— Written task —
Could you rewrite the records below with "At what coordinates should I click to accomplish" swapped for "Which point should I click to accomplish" everywhere it appears, leaving all else unchanged?
— start of Data lines —
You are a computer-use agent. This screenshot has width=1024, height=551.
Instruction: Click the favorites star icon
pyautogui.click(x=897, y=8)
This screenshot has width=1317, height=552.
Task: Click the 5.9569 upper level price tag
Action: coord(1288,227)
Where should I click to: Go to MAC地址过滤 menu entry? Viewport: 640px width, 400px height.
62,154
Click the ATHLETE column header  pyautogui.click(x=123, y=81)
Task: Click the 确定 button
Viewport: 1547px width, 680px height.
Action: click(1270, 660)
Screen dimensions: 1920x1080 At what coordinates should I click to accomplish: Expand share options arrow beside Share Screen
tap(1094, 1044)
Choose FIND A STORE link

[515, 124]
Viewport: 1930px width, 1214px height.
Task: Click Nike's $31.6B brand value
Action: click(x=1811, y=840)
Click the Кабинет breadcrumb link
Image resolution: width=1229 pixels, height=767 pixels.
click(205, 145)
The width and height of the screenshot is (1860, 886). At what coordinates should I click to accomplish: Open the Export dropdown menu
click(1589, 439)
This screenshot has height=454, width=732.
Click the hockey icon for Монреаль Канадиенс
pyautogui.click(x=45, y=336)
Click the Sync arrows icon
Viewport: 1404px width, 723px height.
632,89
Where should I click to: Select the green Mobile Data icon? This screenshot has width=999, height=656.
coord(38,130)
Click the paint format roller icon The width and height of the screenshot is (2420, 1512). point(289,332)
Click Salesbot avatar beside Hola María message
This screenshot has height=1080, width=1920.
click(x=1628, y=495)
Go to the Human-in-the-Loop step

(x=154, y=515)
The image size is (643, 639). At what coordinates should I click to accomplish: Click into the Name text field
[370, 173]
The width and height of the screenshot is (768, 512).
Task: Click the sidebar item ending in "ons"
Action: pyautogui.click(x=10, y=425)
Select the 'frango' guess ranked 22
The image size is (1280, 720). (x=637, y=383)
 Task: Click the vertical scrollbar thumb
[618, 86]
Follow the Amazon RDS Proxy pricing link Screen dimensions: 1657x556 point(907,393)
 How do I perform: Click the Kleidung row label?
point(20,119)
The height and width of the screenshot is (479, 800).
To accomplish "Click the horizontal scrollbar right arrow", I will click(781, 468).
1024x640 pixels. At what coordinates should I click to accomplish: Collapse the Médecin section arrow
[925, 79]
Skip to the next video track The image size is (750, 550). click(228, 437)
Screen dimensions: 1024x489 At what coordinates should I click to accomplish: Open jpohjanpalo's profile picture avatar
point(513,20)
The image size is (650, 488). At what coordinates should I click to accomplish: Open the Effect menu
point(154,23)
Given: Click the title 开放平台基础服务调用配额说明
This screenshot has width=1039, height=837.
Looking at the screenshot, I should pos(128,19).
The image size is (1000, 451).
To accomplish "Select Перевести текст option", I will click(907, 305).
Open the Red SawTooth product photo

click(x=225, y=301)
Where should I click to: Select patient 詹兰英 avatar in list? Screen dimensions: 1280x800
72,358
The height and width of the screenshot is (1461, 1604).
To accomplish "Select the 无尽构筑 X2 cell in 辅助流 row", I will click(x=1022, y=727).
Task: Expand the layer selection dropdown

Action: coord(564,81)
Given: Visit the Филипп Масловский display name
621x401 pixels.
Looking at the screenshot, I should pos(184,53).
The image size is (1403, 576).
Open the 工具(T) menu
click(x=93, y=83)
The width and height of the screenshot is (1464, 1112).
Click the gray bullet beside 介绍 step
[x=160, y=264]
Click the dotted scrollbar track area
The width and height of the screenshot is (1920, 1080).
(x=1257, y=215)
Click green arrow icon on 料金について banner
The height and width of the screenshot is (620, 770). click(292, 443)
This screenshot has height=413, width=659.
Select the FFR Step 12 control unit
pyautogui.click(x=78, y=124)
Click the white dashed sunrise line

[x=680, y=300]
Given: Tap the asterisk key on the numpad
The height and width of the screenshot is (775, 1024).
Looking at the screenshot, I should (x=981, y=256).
— end of Data lines —
— The answer —
You are a computer-use agent. This screenshot has width=1024, height=551.
Instruction: Click the favorites star icon
pyautogui.click(x=897, y=8)
This screenshot has width=1317, height=552.
Task: Click the 5.9569 upper level price tag
Action: coord(1288,227)
Where should I click to: Go to MAC地址过滤 menu entry? Viewport: 640px width, 400px height.
62,154
Click the ATHLETE column header  pyautogui.click(x=123, y=81)
Task: Click the 确定 button
Viewport: 1547px width, 680px height.
Action: click(1270, 660)
Screen dimensions: 1920x1080 Which point should I click to accomplish: Expand share options arrow beside Share Screen
tap(1094, 1044)
Choose FIND A STORE link

[515, 124]
Viewport: 1930px width, 1214px height.
Task: Click Nike's $31.6B brand value
Action: click(x=1811, y=840)
Click the Кабинет breadcrumb link
Image resolution: width=1229 pixels, height=767 pixels.
click(205, 145)
The width and height of the screenshot is (1860, 886). Which point should I click to accomplish: Open the Export dropdown menu
click(1589, 439)
This screenshot has height=454, width=732.
Click the hockey icon for Монреаль Канадиенс
pyautogui.click(x=45, y=336)
Click the Sync arrows icon
Viewport: 1404px width, 723px height.
632,89
Where should I click to: Select the green Mobile Data icon? This screenshot has width=999, height=656.
coord(38,130)
Click the paint format roller icon The width and height of the screenshot is (2420, 1512). point(289,332)
Click Salesbot avatar beside Hola María message
This screenshot has height=1080, width=1920.
click(x=1628, y=495)
Go to the Human-in-the-Loop step

(x=154, y=515)
The image size is (643, 639). Which point should I click to accomplish: Click into the Name text field
[370, 173]
The width and height of the screenshot is (768, 512).
Task: Click the sidebar item ending in "ons"
Action: pyautogui.click(x=10, y=425)
Select the 'frango' guess ranked 22
The image size is (1280, 720). (x=637, y=383)
 Task: Click the vertical scrollbar thumb
[618, 86]
Follow the Amazon RDS Proxy pricing link Screen dimensions: 1657x556 point(907,393)
 How do I perform: Click the Kleidung row label?
point(20,119)
The height and width of the screenshot is (479, 800).
To accomplish "Click the horizontal scrollbar right arrow", I will click(781, 468).
1024x640 pixels. Which point should I click to accomplish: Collapse the Médecin section arrow
[925, 79]
Skip to the next video track The image size is (750, 550). click(228, 437)
Screen dimensions: 1024x489 Which point should I click to accomplish: Open jpohjanpalo's profile picture avatar
point(513,20)
The image size is (650, 488). Which point should I click to accomplish: Open the Effect menu
point(154,23)
Given: Click the title 开放平台基础服务调用配额说明
This screenshot has width=1039, height=837.
Looking at the screenshot, I should pos(128,19).
The image size is (1000, 451).
To accomplish "Select Перевести текст option", I will click(907, 305).
Open the Red SawTooth product photo

click(x=225, y=301)
Where should I click to: Select patient 詹兰英 avatar in list? Screen dimensions: 1280x800
72,358
The height and width of the screenshot is (1461, 1604).
To accomplish "Select the 无尽构筑 X2 cell in 辅助流 row", I will click(x=1022, y=727).
Task: Expand the layer selection dropdown

Action: coord(564,81)
Given: Visit the Филипп Масловский display name
621x401 pixels.
Looking at the screenshot, I should pos(184,53).
The image size is (1403, 576).
Open the 工具(T) menu
click(x=93, y=83)
The width and height of the screenshot is (1464, 1112).
Click the gray bullet beside 介绍 step
[x=160, y=264]
Click the dotted scrollbar track area
The width and height of the screenshot is (1920, 1080).
(x=1257, y=215)
Click green arrow icon on 料金について banner
The height and width of the screenshot is (620, 770). click(292, 443)
This screenshot has height=413, width=659.
Select the FFR Step 12 control unit
pyautogui.click(x=78, y=124)
Click the white dashed sunrise line

[x=680, y=300]
Given: Tap the asterisk key on the numpad
The height and width of the screenshot is (775, 1024).
Looking at the screenshot, I should (x=981, y=256).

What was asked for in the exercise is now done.